I have a problem with my 11-month-old, female Whippet called Diesel, she is far too friendly!

On a walk, she always pulls on the lead to see other dogs or people to say hello. Also, Diesel always jumps up on people whenever she greets them - often people think she is being aggressive and are scared of her. It does not occur to her that it might hurt people who are smaller so she also jumps up on toddlers and children who are often smaller than her when she jumps up on her hind legs! This also happens with dogs - Diesel jumps on other dogs and scares them, it often ends in dogs thinking she is being aggressive when in fact she is the most friendly dog ever! I try getting her away with treats, spraying water at her - but nothing seems to work! She does not understand that people are scared of her when she is trying to be friendly.

Any ideas?

Anna Gorrod, by email


  1. Victoria Thomas31 May 2011 at 03:39

    When I first had my rescue pup he'd jump up on everyone, so Iasked people to turn their backs swiftly to knock him off balance, and to ignore him. He quickly learned that he had to sit quietly before he got any attention. With other dogs I taught him ''Gently'' so that he approached carefully and nicely. (Prior to that he'd bowled over every dog he met in his enthusiasm!)

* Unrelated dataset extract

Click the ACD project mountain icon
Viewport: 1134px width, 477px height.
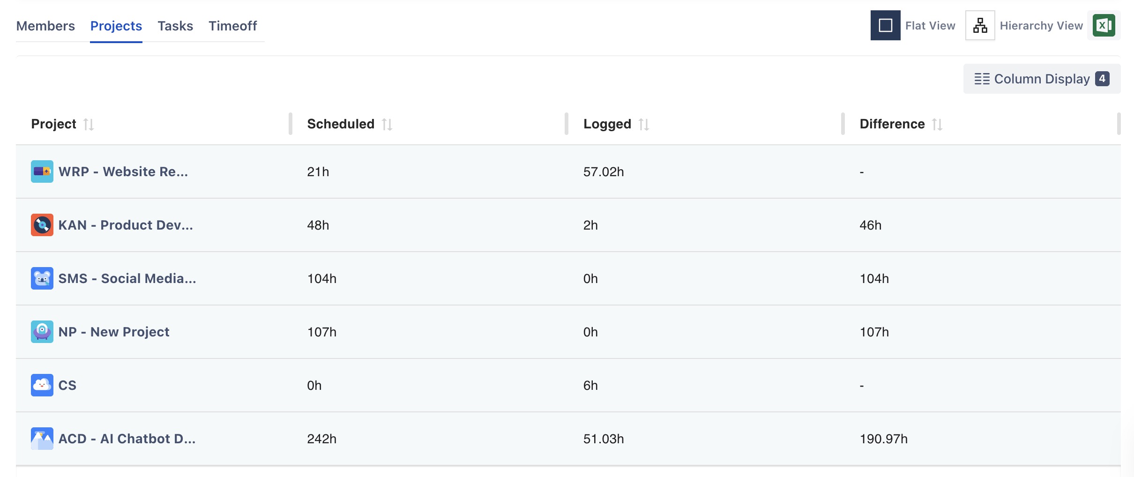[x=42, y=439]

  2. Diesel sounds like a lovely, exuberant young whippet, and since she's young I think a consistent and calm approach now should do the trick.

    It might be a good idea to take Diesel to some group training classes. A while ago my whippet became nervous about meeting other dogs and I found that taking him to agility classes, where his attention was focused on what he was doing rather than the dogs around him, worked wonders.

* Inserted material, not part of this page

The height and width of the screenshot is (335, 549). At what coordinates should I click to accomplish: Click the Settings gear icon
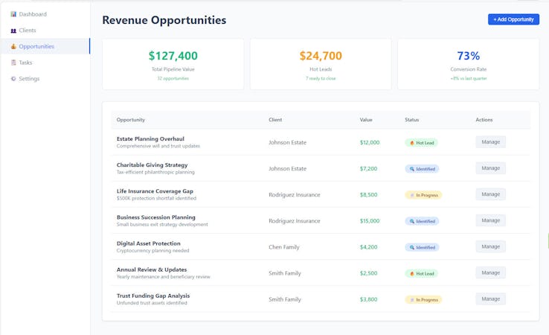(x=13, y=79)
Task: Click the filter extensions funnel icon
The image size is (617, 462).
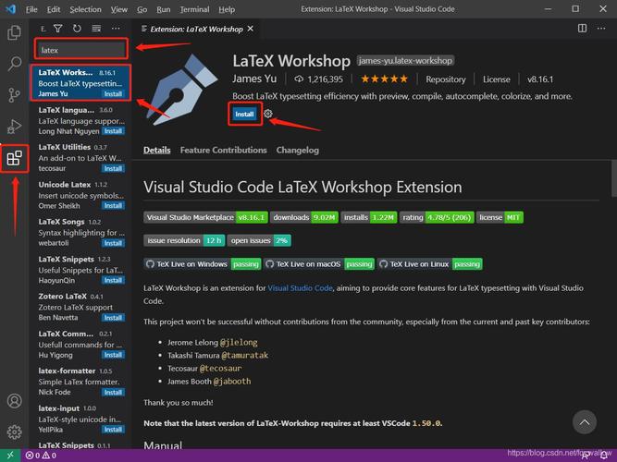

    In the same vein, it would be a good idea to get Diesel used to walking with other dogs and people so she gets to enjoy their company without feeling the need to get over-excited. Do you have friends with dogs who you could accompany on daily walks? If you start walking with the dogs on-lead straight away rather than standing and chatting, any excitement about the meeting should be tempered because Diesel would also have her mind on the walk ahead. Once Diesel is calm in the other dogs' company you could also involve all the dogs in an off-lead game like hide-and-seek so that Diesel expends her energy with other dogs, but not focused on them.

    My labradoodle is also keen on excited greetings, and I've found that taking him for walks on his lead and using a treat to hold his attention as we walk past other dogs or exciting people works wonders. I reward him once he's passed the other dog calmly. If I think he's starting to get worked up at the sight of the dog, I move him out of the way to the side of the path and get him to sit and wait while the dog walks past. I've also found that giving him something else to do ('sit', 'wait', 'watch me' etc), rather than telling him what not to do, helps to create a positive, calm and rewarding experience and keeps his focus on me. It took perseverence, but calm behaviour around other dogs has now become a habit rather than an exception, and he's learnt that he doesn't have to say hello to everyone he sees!

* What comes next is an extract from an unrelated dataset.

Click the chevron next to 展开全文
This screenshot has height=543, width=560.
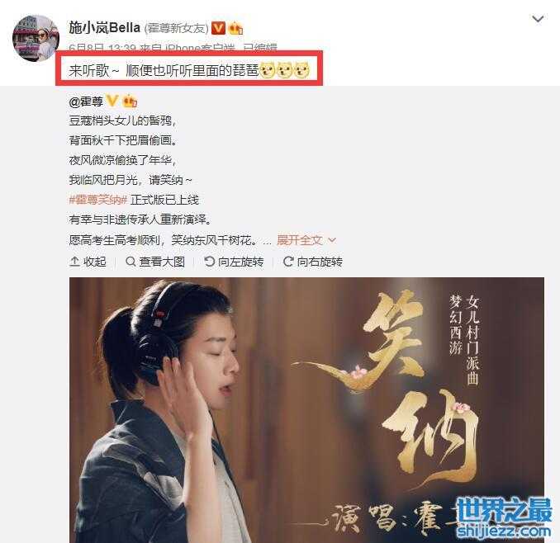tap(332, 240)

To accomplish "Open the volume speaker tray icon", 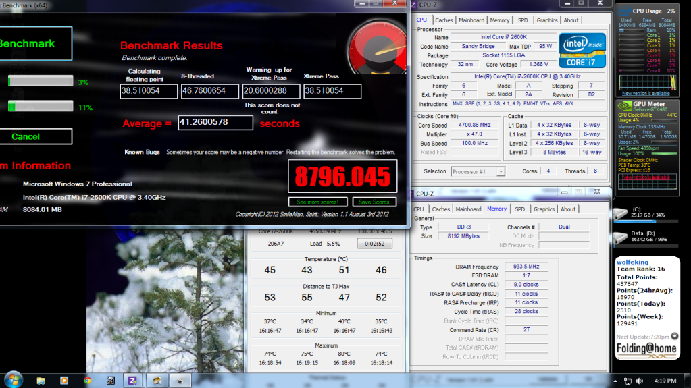I will (x=640, y=381).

    Obviously, jumping up at toddlers is a worry, and I think it would be a good idea to walk Diesel on the lead in any place where she might meet children until you can trust her to greet them calmly. I also find that walking the dog on a harness rather than a collar can give you more control over any tendency to jump up or lunge.

    Last but not least, it's very important to remain calm whatever happens and this can be difficult if you, or the other dog or owner, are upset by Diesel's behaviour. But if you start to get stressed about a meeting situation, you'll add to the excitement. This is another good reason to focus on getting Diesel to sit or something like that, as it enables you to address the situation while taking a step outside of it and refocusing her attention on you.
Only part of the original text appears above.